• [What the exercise asks]: Restate word for word the run of lines that begins at the one containing "Click the Export to Excel button" and ends at the last line of the listing.

Provided data START

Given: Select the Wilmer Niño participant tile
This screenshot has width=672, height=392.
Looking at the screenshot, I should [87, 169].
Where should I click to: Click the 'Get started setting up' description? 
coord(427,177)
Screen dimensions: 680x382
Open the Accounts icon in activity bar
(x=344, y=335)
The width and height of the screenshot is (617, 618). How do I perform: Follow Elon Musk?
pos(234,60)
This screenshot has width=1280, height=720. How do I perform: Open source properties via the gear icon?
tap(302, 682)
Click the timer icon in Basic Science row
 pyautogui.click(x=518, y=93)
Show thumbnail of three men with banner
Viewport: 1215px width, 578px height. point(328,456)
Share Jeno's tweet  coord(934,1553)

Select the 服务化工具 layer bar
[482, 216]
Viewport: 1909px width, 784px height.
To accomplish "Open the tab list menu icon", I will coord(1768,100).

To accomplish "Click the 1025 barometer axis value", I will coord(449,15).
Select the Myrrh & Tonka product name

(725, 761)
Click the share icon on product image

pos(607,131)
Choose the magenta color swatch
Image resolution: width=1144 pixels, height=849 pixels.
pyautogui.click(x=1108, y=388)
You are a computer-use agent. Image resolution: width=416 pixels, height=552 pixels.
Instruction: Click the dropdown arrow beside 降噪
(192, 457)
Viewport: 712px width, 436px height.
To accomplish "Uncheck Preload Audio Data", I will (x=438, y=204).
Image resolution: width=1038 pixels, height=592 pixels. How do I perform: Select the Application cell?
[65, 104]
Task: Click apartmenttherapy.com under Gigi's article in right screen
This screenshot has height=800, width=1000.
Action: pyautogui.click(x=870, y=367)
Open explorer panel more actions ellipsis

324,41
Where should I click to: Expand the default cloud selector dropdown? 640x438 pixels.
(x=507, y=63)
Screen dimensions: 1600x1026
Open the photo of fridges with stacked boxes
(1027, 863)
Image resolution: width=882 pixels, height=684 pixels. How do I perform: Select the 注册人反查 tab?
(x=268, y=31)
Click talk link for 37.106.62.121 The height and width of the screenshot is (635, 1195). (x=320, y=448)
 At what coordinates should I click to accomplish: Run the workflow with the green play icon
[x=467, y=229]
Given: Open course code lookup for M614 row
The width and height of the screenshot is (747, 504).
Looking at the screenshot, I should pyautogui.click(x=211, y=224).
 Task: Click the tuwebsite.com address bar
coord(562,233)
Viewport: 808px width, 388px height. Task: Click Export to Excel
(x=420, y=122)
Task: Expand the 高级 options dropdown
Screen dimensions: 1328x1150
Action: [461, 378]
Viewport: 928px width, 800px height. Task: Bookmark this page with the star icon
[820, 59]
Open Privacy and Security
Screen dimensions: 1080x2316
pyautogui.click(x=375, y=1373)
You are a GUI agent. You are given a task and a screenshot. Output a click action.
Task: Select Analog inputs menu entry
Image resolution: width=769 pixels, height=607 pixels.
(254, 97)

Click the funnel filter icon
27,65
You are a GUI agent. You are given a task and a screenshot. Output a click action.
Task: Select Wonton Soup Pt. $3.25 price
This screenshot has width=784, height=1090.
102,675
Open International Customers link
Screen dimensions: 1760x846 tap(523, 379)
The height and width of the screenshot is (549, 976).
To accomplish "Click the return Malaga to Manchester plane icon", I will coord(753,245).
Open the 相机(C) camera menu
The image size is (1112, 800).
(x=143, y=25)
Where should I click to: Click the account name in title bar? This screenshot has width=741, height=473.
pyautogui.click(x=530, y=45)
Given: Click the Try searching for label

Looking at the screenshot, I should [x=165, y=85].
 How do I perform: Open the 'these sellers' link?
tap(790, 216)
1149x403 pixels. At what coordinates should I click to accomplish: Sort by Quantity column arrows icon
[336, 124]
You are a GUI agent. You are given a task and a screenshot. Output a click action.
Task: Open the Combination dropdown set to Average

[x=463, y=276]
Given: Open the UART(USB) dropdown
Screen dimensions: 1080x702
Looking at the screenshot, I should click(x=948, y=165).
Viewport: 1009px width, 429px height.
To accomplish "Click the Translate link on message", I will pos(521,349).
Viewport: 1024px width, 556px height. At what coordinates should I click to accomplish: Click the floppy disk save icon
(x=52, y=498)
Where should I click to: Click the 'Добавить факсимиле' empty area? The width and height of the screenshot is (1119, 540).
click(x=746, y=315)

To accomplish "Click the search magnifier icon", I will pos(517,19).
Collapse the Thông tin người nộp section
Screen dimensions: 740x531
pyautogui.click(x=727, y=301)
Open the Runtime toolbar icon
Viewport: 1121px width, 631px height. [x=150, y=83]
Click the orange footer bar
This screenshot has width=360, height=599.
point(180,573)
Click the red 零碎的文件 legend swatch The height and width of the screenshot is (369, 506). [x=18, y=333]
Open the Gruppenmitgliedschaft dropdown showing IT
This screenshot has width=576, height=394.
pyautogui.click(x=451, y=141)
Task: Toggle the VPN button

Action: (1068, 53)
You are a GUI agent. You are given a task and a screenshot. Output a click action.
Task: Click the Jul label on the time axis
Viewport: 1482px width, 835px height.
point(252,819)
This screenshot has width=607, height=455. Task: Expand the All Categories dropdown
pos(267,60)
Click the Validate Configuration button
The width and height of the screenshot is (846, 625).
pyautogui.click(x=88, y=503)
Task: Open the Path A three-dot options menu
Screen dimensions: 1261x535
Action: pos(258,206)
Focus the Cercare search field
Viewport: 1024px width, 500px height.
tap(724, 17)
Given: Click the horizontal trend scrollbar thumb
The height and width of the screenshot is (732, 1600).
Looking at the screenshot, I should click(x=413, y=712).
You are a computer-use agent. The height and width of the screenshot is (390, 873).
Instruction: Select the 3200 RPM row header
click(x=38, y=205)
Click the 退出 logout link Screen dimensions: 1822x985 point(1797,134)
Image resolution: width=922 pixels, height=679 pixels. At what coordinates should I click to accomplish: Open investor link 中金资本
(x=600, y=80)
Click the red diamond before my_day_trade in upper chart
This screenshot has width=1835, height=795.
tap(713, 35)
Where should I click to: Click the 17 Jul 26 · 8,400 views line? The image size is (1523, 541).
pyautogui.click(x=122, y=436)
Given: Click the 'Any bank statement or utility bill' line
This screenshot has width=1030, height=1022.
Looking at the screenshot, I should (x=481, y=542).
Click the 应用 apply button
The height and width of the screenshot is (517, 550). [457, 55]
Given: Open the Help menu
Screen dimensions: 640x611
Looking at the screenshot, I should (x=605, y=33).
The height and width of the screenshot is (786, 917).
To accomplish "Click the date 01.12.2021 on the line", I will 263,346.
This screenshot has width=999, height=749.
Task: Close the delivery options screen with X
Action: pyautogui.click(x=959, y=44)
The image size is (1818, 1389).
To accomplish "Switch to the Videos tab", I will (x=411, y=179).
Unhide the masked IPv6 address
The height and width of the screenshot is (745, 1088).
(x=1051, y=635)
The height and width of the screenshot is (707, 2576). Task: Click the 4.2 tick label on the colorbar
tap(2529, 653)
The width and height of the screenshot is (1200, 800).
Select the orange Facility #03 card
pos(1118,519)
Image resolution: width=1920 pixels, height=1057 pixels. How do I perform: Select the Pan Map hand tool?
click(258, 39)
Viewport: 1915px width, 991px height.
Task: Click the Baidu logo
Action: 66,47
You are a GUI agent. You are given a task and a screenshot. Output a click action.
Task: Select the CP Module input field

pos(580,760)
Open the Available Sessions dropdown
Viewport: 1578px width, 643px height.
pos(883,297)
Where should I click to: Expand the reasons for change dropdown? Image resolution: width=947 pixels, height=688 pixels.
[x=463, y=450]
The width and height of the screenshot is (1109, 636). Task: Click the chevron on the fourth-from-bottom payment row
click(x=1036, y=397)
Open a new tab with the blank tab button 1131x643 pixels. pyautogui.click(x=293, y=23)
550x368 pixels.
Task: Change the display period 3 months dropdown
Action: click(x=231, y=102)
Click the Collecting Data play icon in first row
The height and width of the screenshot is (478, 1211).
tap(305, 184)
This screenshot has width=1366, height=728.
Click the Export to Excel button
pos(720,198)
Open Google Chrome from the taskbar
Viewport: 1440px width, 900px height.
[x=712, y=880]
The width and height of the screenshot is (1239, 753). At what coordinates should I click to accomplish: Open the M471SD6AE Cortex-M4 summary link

Provided data END

• [Task result]:
Click the Export to Excel button
pos(720,198)
Open Google Chrome from the taskbar
Viewport: 1440px width, 900px height.
[x=712, y=880]
The width and height of the screenshot is (1239, 753). At what coordinates should I click to accomplish: Open the M471SD6AE Cortex-M4 summary link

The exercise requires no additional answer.